— Challenge —
Put the entries from the line containing "Open the Home" through the line containing "The height and", both included, into a JSON list of strings with one string per line. Leave out blank lines.

— Data shown —
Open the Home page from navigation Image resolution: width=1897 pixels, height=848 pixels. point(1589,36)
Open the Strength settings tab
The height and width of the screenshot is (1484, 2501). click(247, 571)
* * *
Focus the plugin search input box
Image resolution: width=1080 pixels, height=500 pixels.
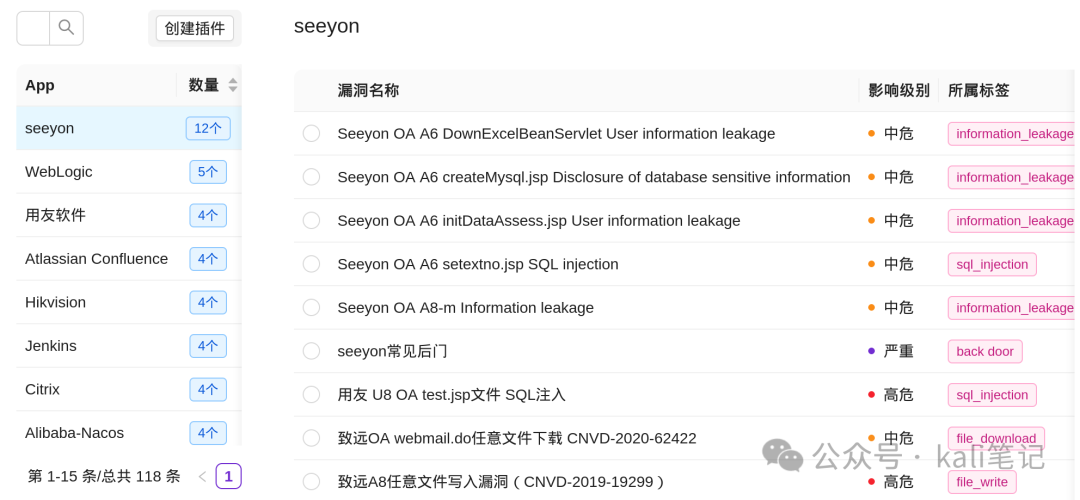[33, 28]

— Correct result —
[
  "Open the Home page from navigation Image resolution: width=1897 pixels, height=848 pixels. point(1589,36)",
  "Open the Strength settings tab",
  "The height and width of the screenshot is (1484, 2501). click(247, 571)"
]